■ WORK REQUIRED
Return the lines of the data below, from the one containing "This screenshot has height=502, width=1010." through the very last, exactly and with both ends included; no pictures.

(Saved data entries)
--- START ---

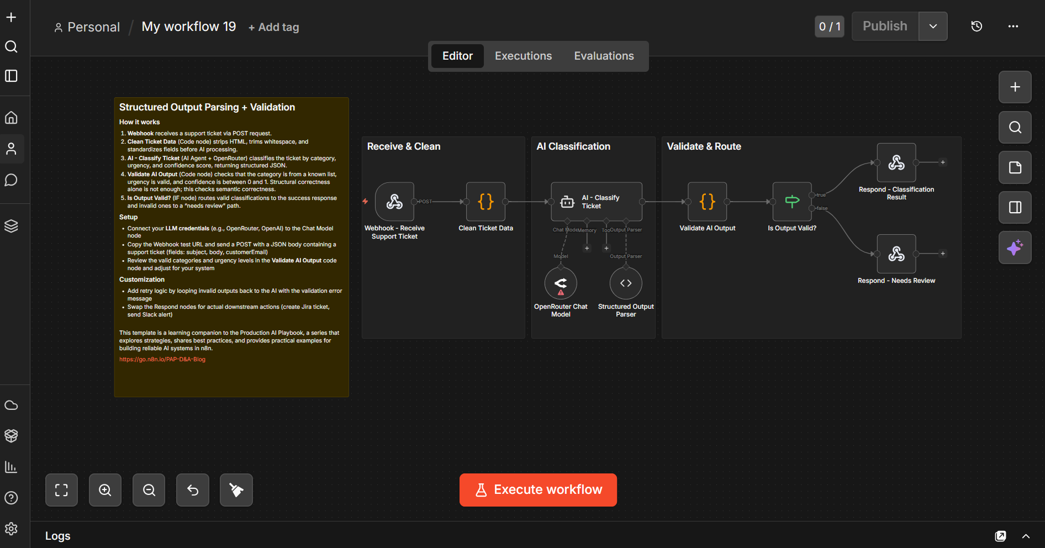Fit the workflow to view

pos(61,490)
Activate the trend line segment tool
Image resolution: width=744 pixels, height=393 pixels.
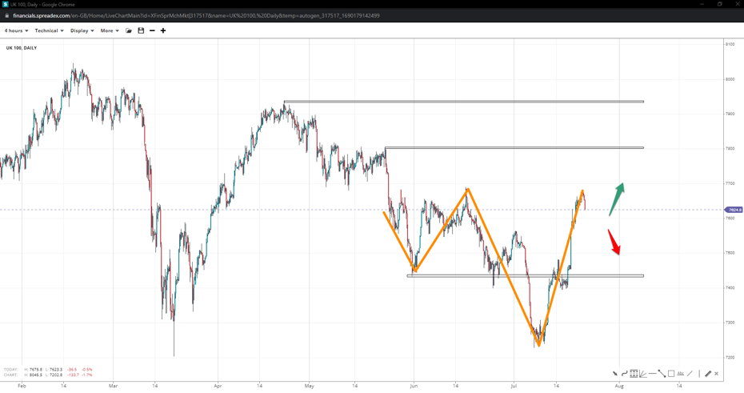coord(662,374)
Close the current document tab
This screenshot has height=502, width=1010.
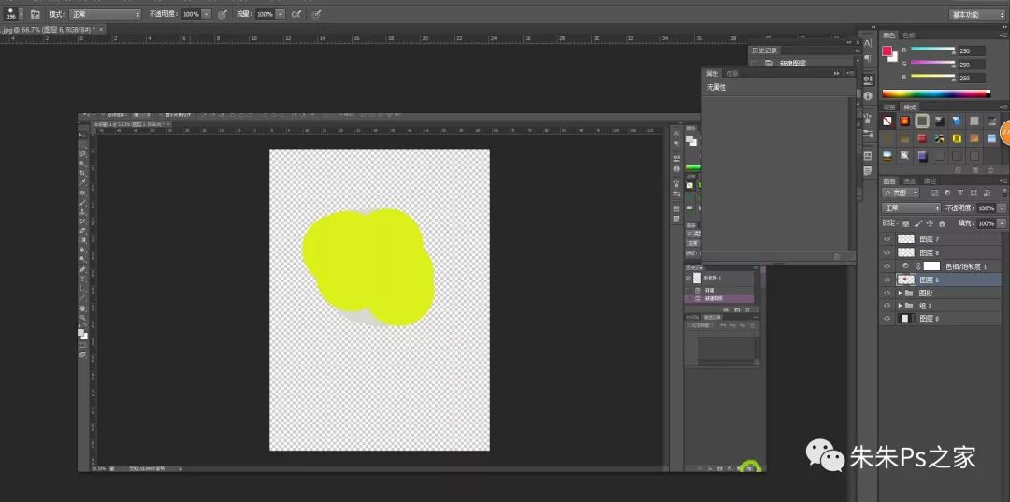tap(102, 30)
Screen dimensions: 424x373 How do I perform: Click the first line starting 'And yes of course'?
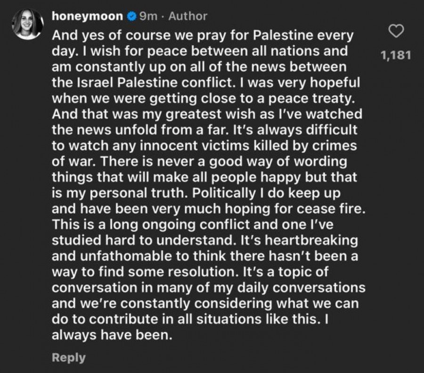203,35
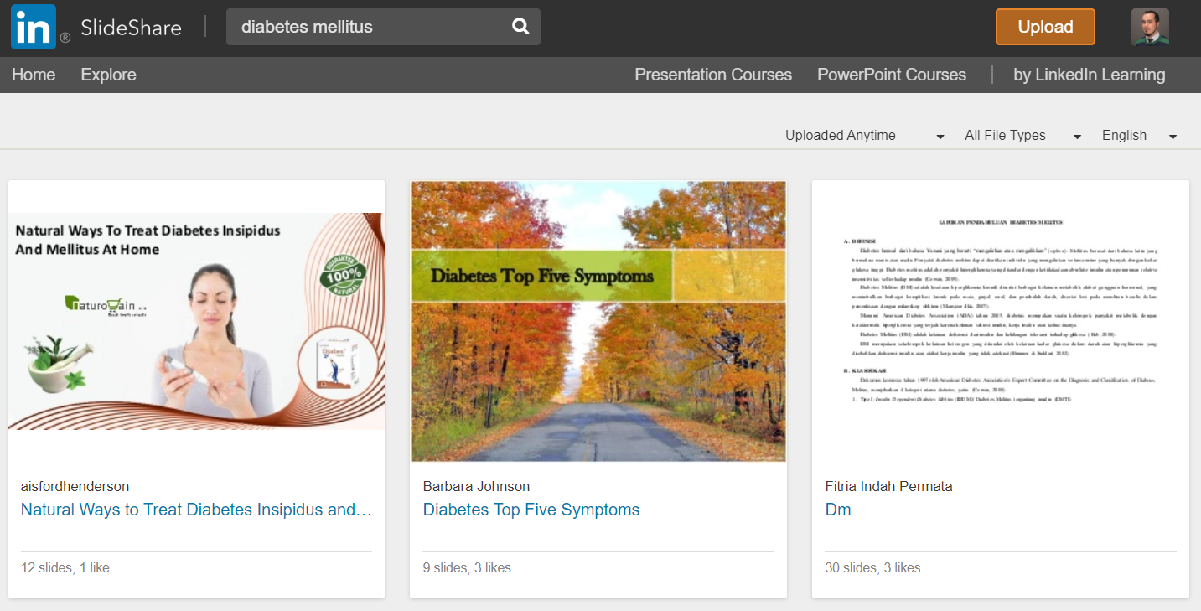The width and height of the screenshot is (1201, 611).
Task: Click the diabetes mellitus search field
Action: pos(369,27)
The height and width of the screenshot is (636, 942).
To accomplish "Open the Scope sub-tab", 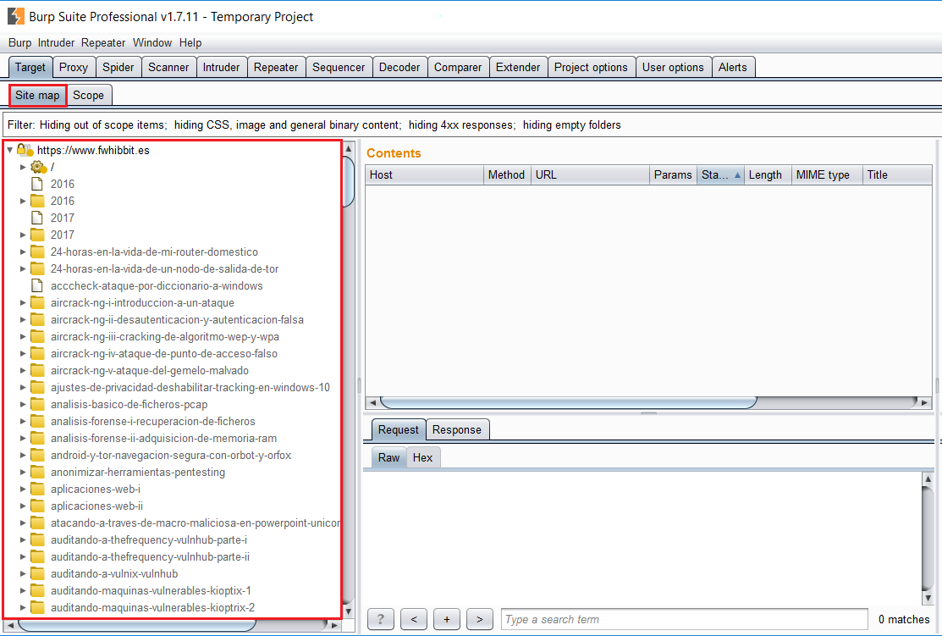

--- END ---

■ WRITTEN REPLY
This screenshot has height=502, width=1010.
tap(102, 30)
Screen dimensions: 424x373 How do I perform: Click the first line starting 'And yes of course'?
203,35
The width and height of the screenshot is (1201, 611).
Task: Click the diabetes mellitus search field
Action: pos(369,27)
The height and width of the screenshot is (636, 942).
To accomplish "Open the Scope sub-tab", 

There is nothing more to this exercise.